One night Faith gets an after-hours phone call from Casey, who’s decided to run away. Casey asks Faith to meet her at a diner. It’s already an hour past curfew, so Faith has to sneak out. Casey’s upset because her parents, who pay so little attention to her that one year they forgot which boarding school she was attending and sent her birthday present to the last one, are spending the summer in Europe and sending Casey to wilderness camp AND because she’s been put on social probation at Canby for racking up enough demerit points for three girls.
Faith tries to talk some sense into Casey — pointing out she is a bit of a troublemaker and should probably just face the consequences for it — and invites her to spend the summer with Faith’s family, driving a Popsicle bike for her uncle’s ice cream company.
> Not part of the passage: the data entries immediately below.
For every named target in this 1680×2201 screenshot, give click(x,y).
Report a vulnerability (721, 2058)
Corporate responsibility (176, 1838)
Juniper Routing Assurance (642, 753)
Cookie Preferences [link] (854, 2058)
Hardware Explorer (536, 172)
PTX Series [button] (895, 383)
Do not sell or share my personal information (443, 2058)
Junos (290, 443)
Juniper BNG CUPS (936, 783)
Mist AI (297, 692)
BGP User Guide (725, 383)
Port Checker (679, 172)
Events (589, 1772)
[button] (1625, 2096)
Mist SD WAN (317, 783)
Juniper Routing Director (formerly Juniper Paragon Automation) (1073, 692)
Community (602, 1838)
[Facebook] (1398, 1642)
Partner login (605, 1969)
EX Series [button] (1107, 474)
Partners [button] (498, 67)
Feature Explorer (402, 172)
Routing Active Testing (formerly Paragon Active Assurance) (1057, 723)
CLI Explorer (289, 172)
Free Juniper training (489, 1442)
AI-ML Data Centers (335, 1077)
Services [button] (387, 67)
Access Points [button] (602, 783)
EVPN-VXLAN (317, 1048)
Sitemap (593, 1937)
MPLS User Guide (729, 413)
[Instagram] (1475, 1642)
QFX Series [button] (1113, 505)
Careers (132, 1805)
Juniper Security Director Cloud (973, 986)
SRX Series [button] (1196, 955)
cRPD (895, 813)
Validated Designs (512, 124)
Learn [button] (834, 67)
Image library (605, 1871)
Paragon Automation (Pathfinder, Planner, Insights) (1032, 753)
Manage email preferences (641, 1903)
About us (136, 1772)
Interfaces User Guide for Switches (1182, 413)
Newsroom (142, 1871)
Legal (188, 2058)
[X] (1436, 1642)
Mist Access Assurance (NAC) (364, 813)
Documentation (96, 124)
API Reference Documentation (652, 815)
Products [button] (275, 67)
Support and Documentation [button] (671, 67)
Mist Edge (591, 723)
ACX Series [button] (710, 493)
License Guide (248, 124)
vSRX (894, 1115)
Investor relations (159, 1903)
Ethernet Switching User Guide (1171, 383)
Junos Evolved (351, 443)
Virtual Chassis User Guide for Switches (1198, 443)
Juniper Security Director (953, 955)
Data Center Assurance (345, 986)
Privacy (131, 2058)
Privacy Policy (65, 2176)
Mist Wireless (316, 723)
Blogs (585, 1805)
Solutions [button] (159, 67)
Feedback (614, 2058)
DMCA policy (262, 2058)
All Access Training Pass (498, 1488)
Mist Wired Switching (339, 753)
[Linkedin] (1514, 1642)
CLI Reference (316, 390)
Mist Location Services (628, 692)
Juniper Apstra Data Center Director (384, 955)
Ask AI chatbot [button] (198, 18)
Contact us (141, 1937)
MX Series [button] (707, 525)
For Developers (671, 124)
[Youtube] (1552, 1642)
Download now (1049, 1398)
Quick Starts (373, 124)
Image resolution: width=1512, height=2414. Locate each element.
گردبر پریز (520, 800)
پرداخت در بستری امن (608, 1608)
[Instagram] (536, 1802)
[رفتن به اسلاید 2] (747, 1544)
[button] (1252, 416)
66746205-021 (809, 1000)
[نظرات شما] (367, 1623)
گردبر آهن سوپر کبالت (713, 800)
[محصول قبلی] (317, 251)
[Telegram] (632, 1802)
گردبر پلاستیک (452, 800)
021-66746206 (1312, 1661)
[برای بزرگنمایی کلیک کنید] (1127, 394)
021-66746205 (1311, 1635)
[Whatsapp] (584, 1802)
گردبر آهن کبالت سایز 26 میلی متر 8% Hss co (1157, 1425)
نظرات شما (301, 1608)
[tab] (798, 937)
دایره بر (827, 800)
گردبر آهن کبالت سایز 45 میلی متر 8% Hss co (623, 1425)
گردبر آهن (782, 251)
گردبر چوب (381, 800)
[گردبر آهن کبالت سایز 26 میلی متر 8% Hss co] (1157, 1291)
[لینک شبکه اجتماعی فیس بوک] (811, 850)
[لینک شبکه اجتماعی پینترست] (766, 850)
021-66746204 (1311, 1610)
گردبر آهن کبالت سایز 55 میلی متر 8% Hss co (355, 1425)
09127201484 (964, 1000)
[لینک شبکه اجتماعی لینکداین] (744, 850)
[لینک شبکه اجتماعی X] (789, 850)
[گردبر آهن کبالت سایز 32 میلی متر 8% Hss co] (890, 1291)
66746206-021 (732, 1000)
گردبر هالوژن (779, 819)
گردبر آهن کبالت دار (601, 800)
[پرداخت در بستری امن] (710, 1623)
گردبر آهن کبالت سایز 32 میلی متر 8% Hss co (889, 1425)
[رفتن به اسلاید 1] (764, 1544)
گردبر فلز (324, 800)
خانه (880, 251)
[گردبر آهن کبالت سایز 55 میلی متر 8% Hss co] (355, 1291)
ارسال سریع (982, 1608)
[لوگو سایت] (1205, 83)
THAT KIND OF SOUNDS LIKE FUN, if you don’t think about how hot it probably gets.
Casey decides not to run away but sneaking back onto campus, they are spotted. By the headmistress. Who calls the police. The Greenleaf cops arrive just after Casey’s scrambled in a window at the dorm, leaving Faith to be the only one to take the blame. Faith covers for Casey and says she was on a date and lost track of time.
Faith has to face the headmistress the next day but Casey refuses to confess. She’s been in trouble too many times and has too much to lose. Faith gets sentenced to dorm restriction, the incident will go on her record, and the school is going to notify her mother. That last one is the only one that bothers her. Two nights later, Faith is summoned to the headmistress’s house, where Casey has finally confessed. With some intervention from Alison (“[they] have suffered enough already”), Miss Allardyce agrees to forget the entire thing, as long as they stay out of trouble and Casey goes to counseling. Much to Faith’s relief, she hasn’t even told Faith’s mother yet.
Wrapping things up, Faith convinces Dana to stop being miserable and give Bret another chance. They talk Shelley into a makeover, bringing her style more up to date (unbelievably, the new clothes include “baggy, pleated jeans”) just before Shelley breaks the news that her parents are letting her stay home after Christmas break. They’re sad to be losing their friend, but just they want her to be happy.
Back at Canby after break, Dana and Faith are ready to meet their new roommate and…it’s Shelley! I don’t know about you, but I didn’t see that one coming. Nope, not at all. She and Paul have agreed to take their relationship a little less seriously for now and she’s going to get involved in the opportunities Canby has to offer.
It’s always bothered me that my cover has that weird paisley-ish spot on the middle of Shelley’s sweater. I’m pretty sure it’s something that happened in the printing, not something that’s supposed to be there. At one point, actually when she first meets Shelley, Faith says that she’s 5’10”. If she knows her own height and the cover is to be believed, that would make Dana at least six feet tall, and there’s no mention of that in the book. She does dance with a guy “nearly a head shorter” at the mixer, but I still don’t think she’s six feet. Oh, and Shelley? Is supposed to be chubby. You can’t see her waistline because she doesn’t have her sweater tucked in, but in what world is she chubby? Speaking of waistlines, love those high-waist jeans, Dana.